**Your assignment**
Each line from the one with "Screen dimensions: 1096x647" through the end of the records below should be transcribed exactly, and each picture should be skipped.

BEGIN Data records

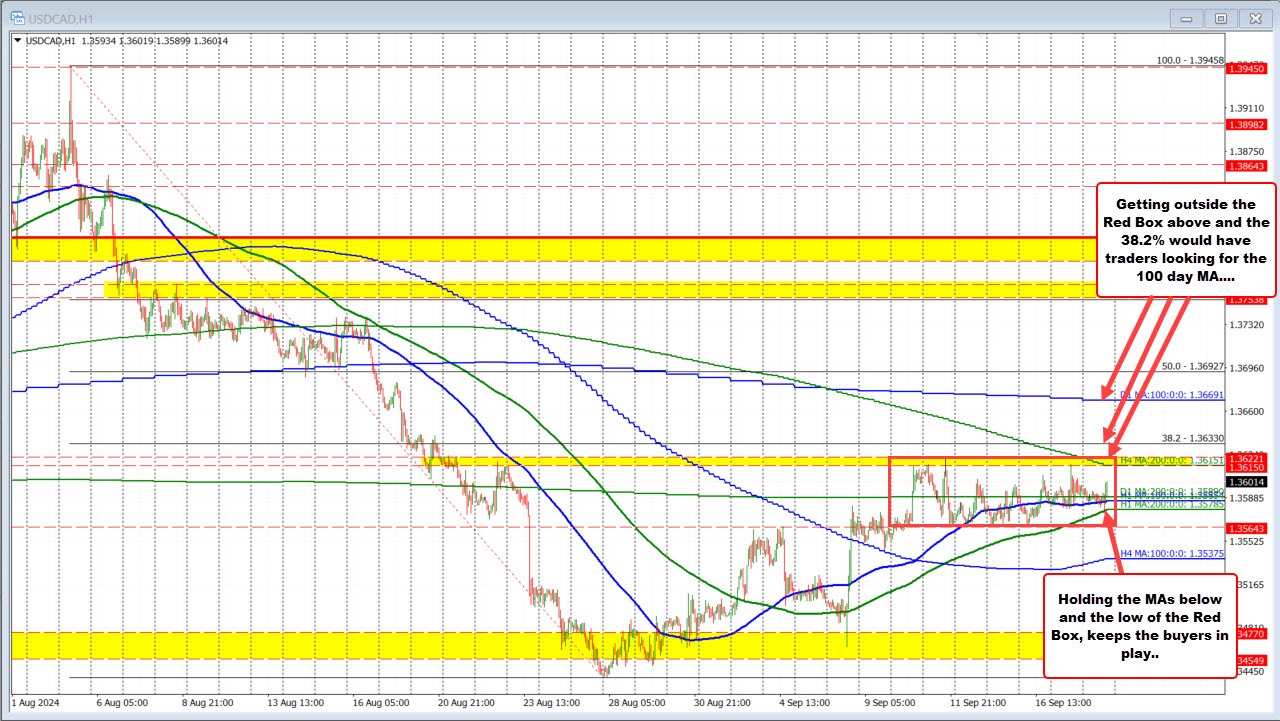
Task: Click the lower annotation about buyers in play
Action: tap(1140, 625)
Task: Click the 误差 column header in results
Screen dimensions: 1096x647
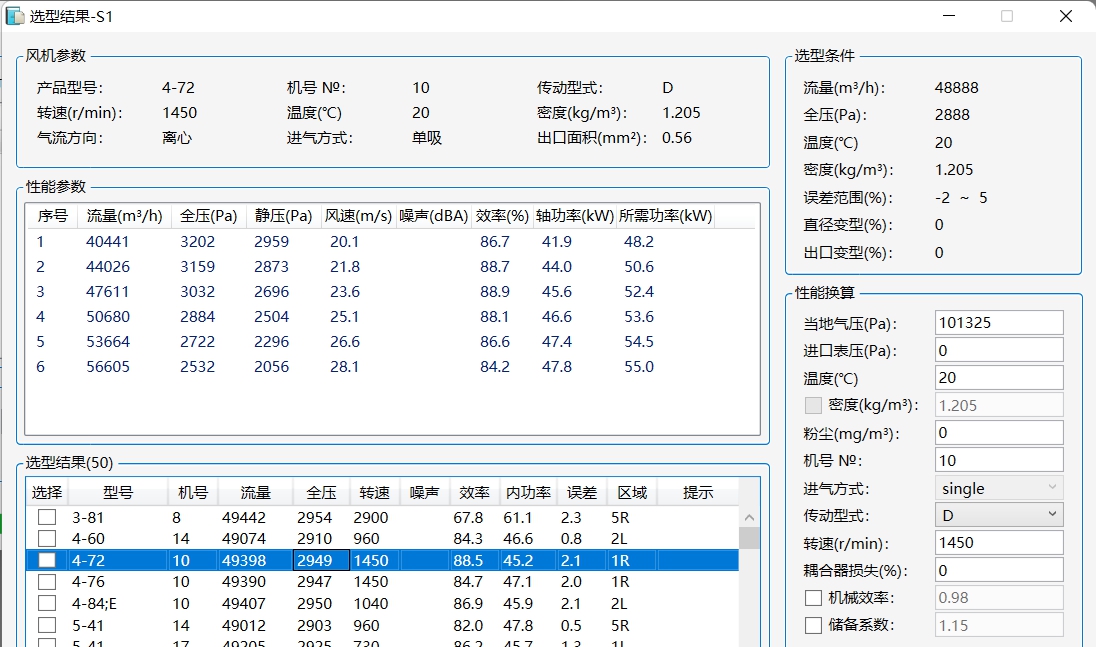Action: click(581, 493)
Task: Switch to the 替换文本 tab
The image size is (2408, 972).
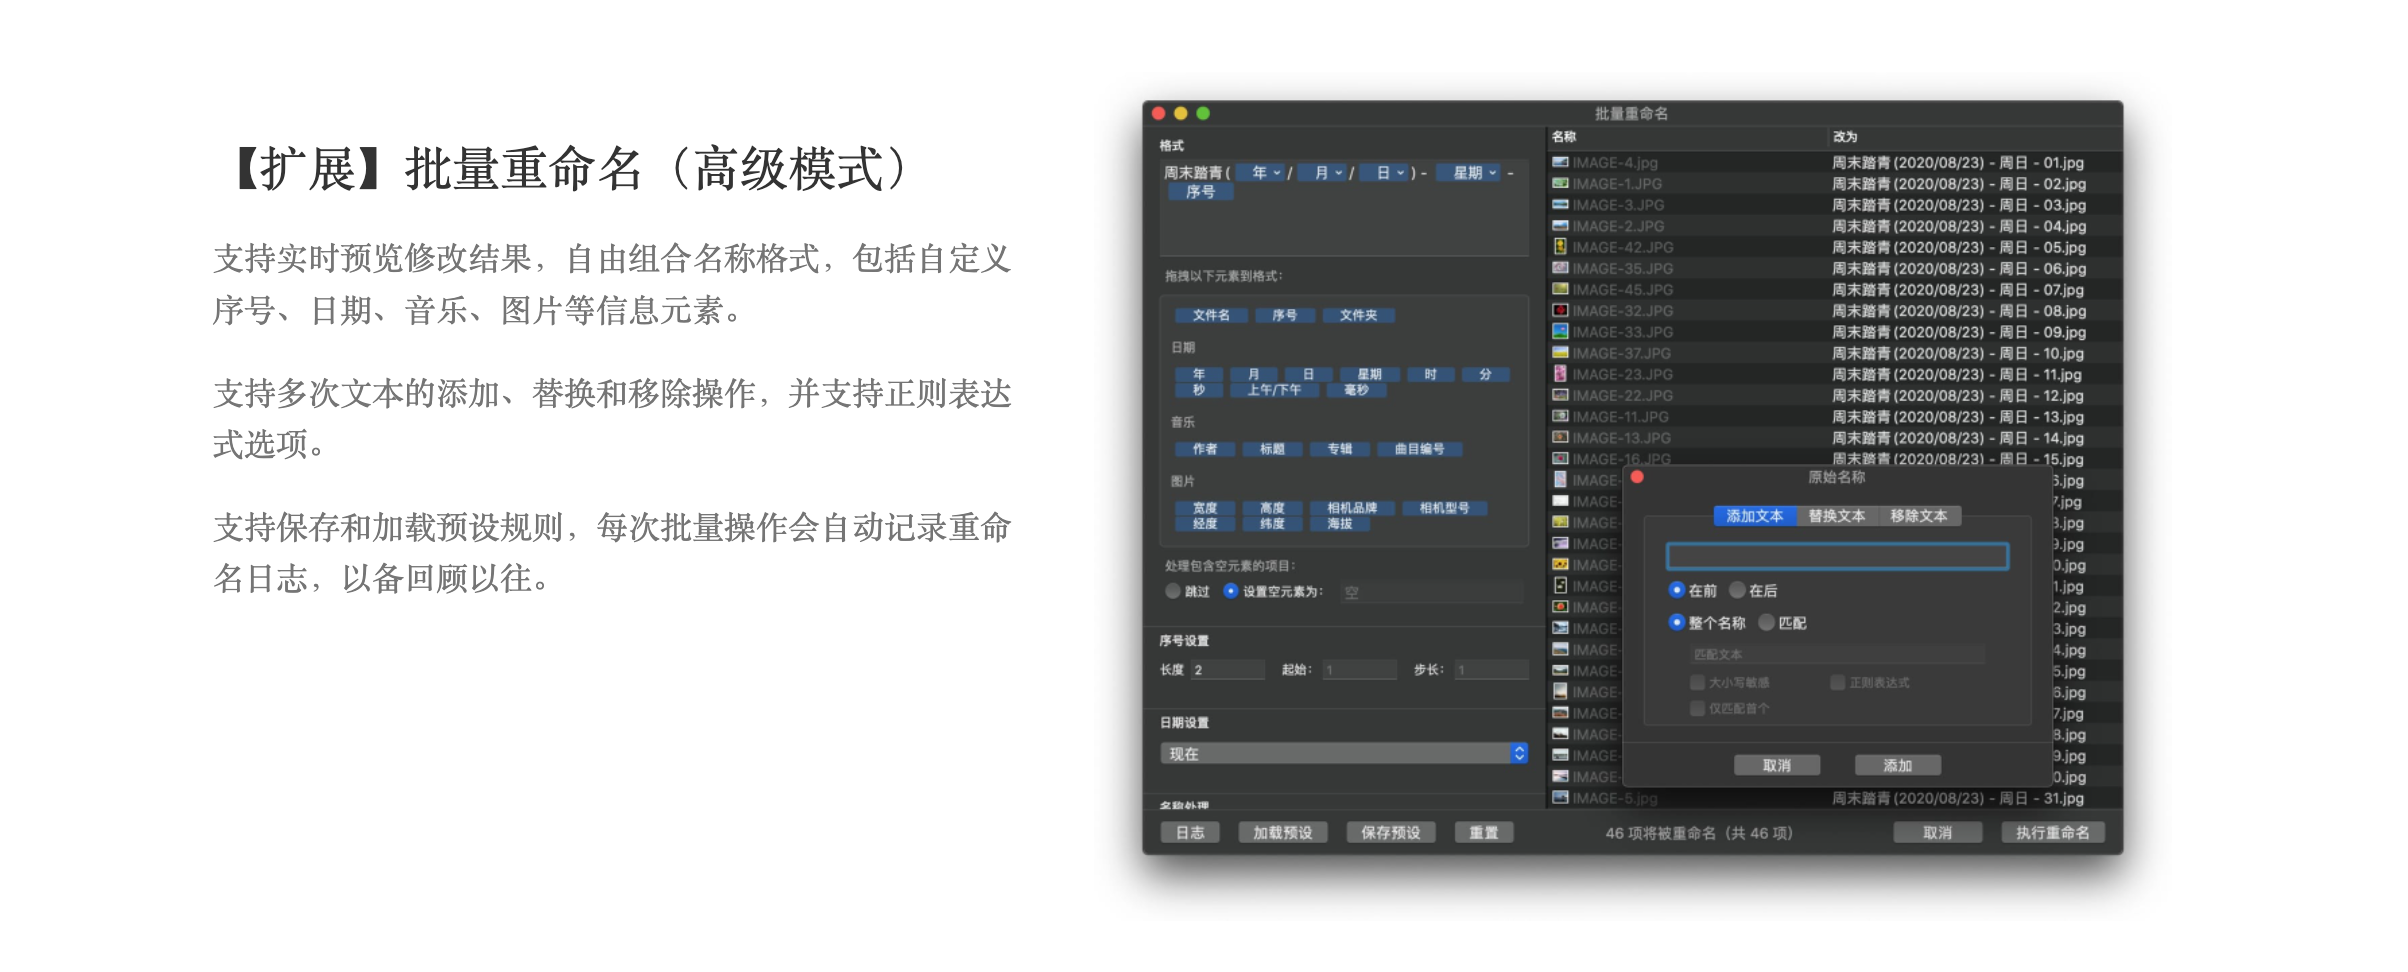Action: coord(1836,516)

END Data records

**Worked solution**
Screen dimensions: 1096x647
Action: click(581, 493)
Task: Switch to the 替换文本 tab
The image size is (2408, 972).
Action: coord(1836,516)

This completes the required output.